■ **Records drawn from a dataset**:
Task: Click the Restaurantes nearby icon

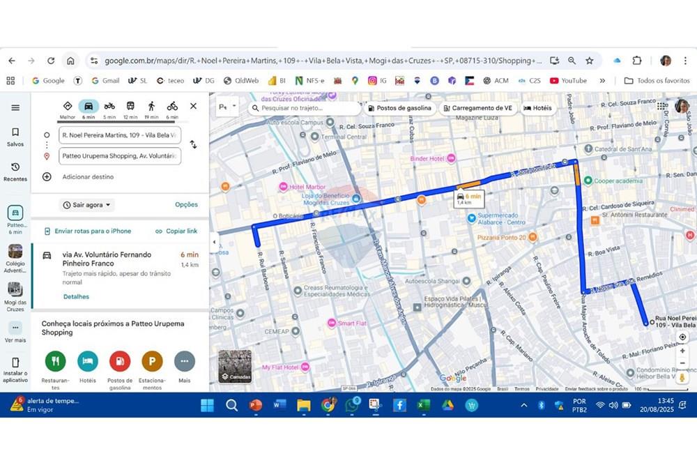Action: 55,361
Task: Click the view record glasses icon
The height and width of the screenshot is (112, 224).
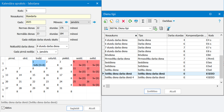Action: pos(118,21)
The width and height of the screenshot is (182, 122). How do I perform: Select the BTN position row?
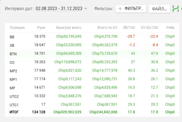tap(92, 54)
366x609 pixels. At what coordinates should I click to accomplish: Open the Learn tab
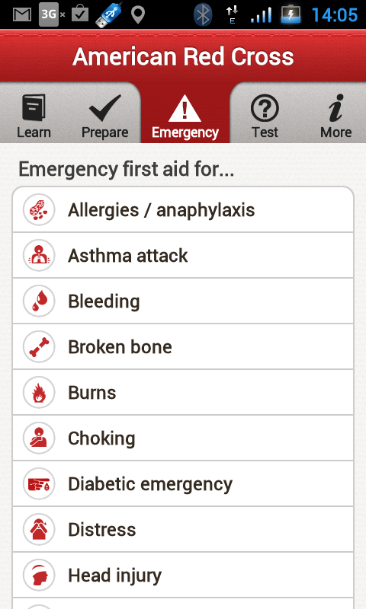click(x=34, y=116)
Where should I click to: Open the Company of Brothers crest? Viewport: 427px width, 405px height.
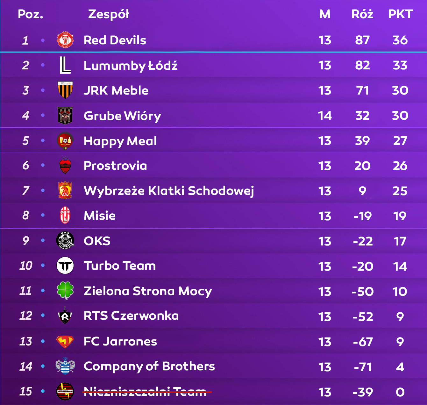pos(65,366)
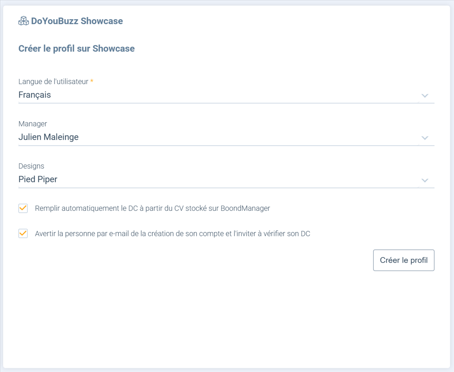Expand the Manager dropdown chevron

[x=425, y=138]
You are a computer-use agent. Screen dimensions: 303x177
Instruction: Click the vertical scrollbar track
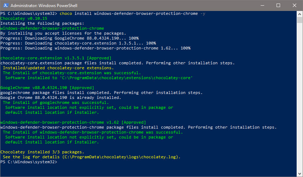(299, 106)
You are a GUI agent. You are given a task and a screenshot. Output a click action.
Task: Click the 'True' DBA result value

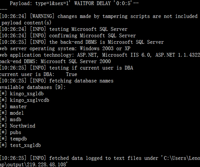click(x=72, y=74)
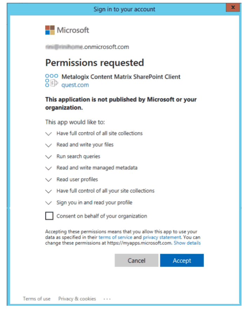Viewport: 245px width, 309px height.
Task: Expand 'Sign you in and read your profile'
Action: point(48,202)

■ **EXERCISE AIM**:
How many of the lines above contain the string "agent"? Give the count alone.

■ **ANSWER SPACE**:
2